Täglich wird es besser. Mein körperliches Befinden. Habe ich in "Spitzenzeiten" eine gute halbe bis eine Stunde für den kompletten Wechsel der Wäsche benötigt, so war ich heute in nicht einmal fünf Minuten nach dem Duschen fertig angezogen. OK, plus die Zeit für das Abtrocknen des doch noch recht großen Körpers. Obwohl sich da auch schon einiges getan hat. Die Infektion ist fast abgeklungen, Penicillin und Antibiotika schlagen an.
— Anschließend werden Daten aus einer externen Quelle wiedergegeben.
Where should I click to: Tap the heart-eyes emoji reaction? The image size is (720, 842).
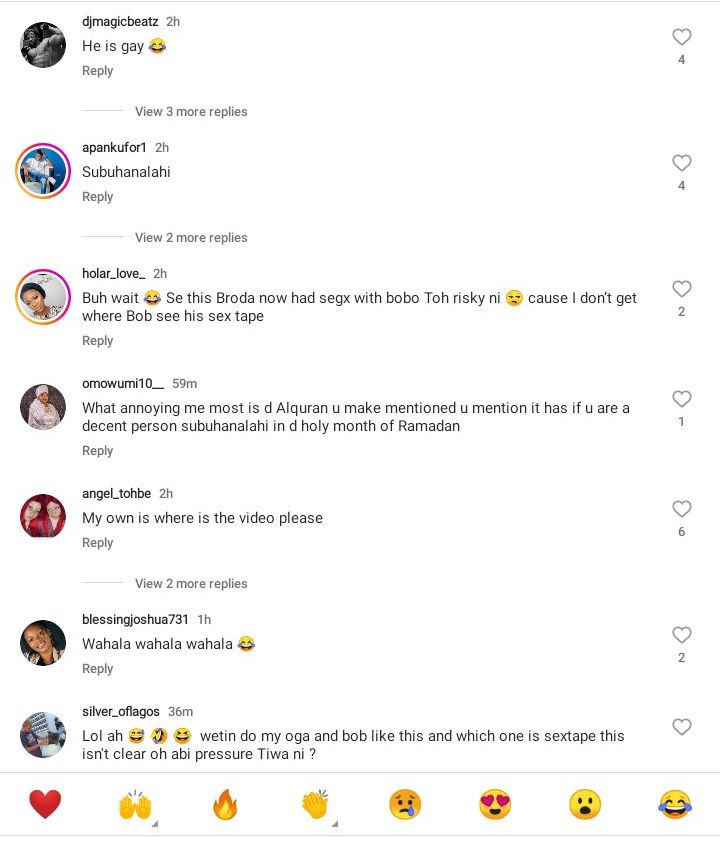pyautogui.click(x=495, y=804)
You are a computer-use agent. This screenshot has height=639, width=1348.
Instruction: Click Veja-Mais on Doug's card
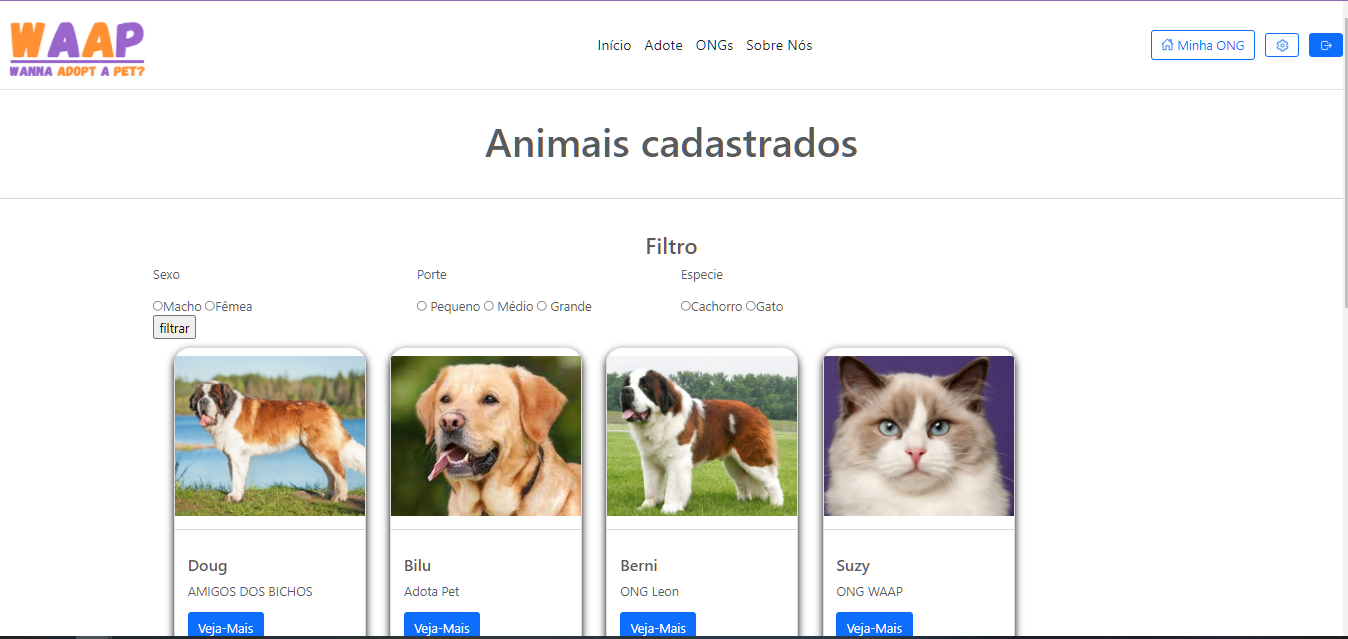click(x=226, y=627)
Zudem hat die Jodlösung äußerlich auch einen guten Teil dazu beigetragen. Der Bauch ist nicht mehr so prall, Bewegung, Atmung und das Bücken sind kein Problem. Kein Scherz, das Wasser im Bauch (von der Ärztin auf gut vier Eimer geschätzt) hat mich die Balance fast komplett verlieren lassen. Dazu kam, dass die Muskeln durch die wenige Bewegung und dem Abbau durch den Eiweißmangel meinen Körper nur schwer tragen konnten. Gehe ich die Treppen nun wieder in einem Zug hoch ohne zu schnaufen, so musste ich an den schlimmsten Tagen bei 15 Stufen drei Pausen einlegen. Wohlgemerkt: ohne dass ich die Einkäufe dabei hatte. Das wäre mir unmöglich gewesen. Wenn ich daran denke, dass ich im Jahr 2007 noch Papierrollen mit 160 kg Gewicht ohne Hilfsmittel tragen konnte..... Grausam!
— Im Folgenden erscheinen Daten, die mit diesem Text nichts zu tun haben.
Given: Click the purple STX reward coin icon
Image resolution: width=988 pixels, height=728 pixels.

Heute also ist es mir erstmals aufgefallen - ich kann mich in einem Zug anziehen, muss dabei nicht mehr schnaufen, bin wieder fast so beweglich wie früher und muss mich nicht einmal konzentrieren. Die Muskeln bekommen wieder etwas mehr Volumen, die Schultern sind nicht mehr eingefallen wie erst noch kürzlich und der Kopf ähnelt weniger einem Totenschädel. Es geht halt aufwärts, auch, wenn es manchmal kleine Rückschläge gibt und manches sehr, sehr lange dauert. An dieser Stelle (bleibt von diesen Damen wohl leider ungelesen...) nochmals einen innigen Dank an Ex-FrauDSL, meine Ärztin Frau Doktor F. und Michelle S. Mädels, Ihr drei habt mich gerettet, das ist nicht übertrieben.Und ich bleibe dran, ich habe da ja noch so das eine oder andere Ziel ;-)
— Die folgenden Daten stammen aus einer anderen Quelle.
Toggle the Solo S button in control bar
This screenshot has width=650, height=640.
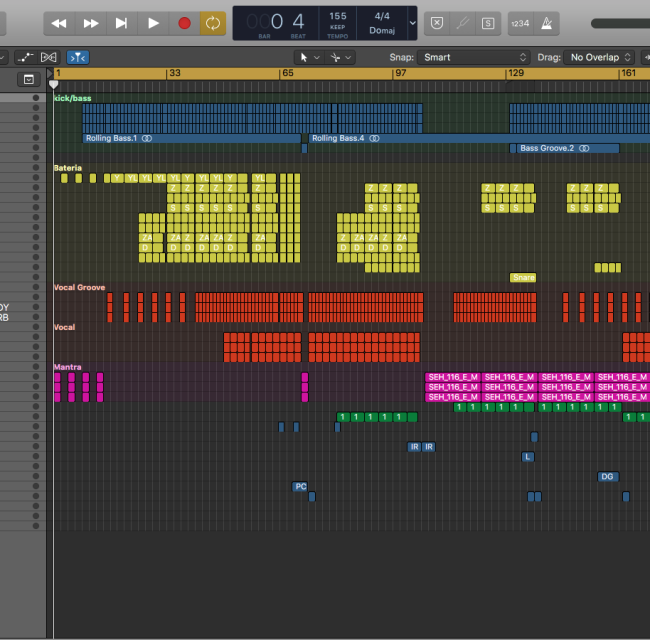(x=487, y=22)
Und Kindergarten gab es in dieser Woche auch. Nicht an jedem Tag in der Woche bin ich so guter Dinge und in einer so guten psychischen Verfassung wie heute. In dieser Woche gab es wieder einen kleinen Rückschlag in Sachen "offene Stelle am Bauch", die allerdings ebenfalls in Rekordzeit eingedämmt wurde und den einen oder anderen Tiefpunkt in meinem seelischen Befinden. Na und? Ex-FrauDSL fehlt mir an allen Ecken und Enden. Würde ich anderes behaupten, dann müsste ich lügen. Ich arbeite daran und tröste mich damit, dass es ihr sicher sehr gut geht und sie glücklich ist. Ist mir allemal lieber, als dass sie hier mit mir nicht glücklich wird. Und ich schreibe hier darüber, was für mich eine Therapieform bedeutet. Ich habe ja mit Ex-FrauDSL meinen besten Freund in Personalunion mit meiner Lebensgefährtin verloren, möchte eigentlich kaum mit jemanden darüber sprechen. Schreiben reicht mir aus, es hilft.

In meinem Leben differenziere ich seit Jahren eigentlich sehr genau, wie wichtig mir Menschen sind.

An erster Stelle stehen meine Familie zusammen mit dem besten Freund (fehlt nun, da Ex-FrauDSL nicht mehr da ist)
Dann kommen Freunde, wie meine Kartkumpels, mein Konditorfreund und ein paar wenige andere Menschen. Das dauert aber Jahre, bis man dahin kommt, dazu gehört Vertrauen, und das entwickle ich gegenüber anderen Menschen nur sehr langsam.
Und dann gibt es noch Bekannte. Das sind Menschen, die man halt irgendwann einmal kennengelernt hat, aber eigentlich keine besondere Bindung dazu hat. Kurz: wenn die aus dem Leben verschwinden, dann ist es nicht schlimm. Randnotizen des Lebens eben.

Rat nehme ich von Familie und bestem Freund gerne an, denn das sind Menschen, die mich mögen um meiner selbst. Gute Freunde bringen mir einen Gedankenaustausch, die eine oder andere Anregung für mein Leben und ich unterhalte mich gerne mit ihnen. Und dann die Bekannten. Die schneien irgendwie und irgendwann im Leben vorbei und sind kurze Episoden im Leben. Deren Meinung interessiert mich in der Regel sehr wenig bis überhaupt nicht, dass sind also keine maßgeblichen Perönlichkeiten im Leben.Gedankenaustausch ist in Ordnung, mehr aber auch nicht. Denn: sie kennen mich nicht.

Und gerade die Bekannten fühlen sich oft genötigt, mir ihre Meinung aufzudrängen und "gute Ratschläge" zu geben. Früher habe ich wenigstens noch Interesse geheuchelt, die Erziehung verbat es, direkt die Leute vor den Kopf zu stoßen. Und heute spreche ich es einfach aus, wenn es mich nervt. Auch eine Weiterentwicklung seit dem Auszug von Ex-FrauDSL. Und auf deren Anregung. Recht hat sie.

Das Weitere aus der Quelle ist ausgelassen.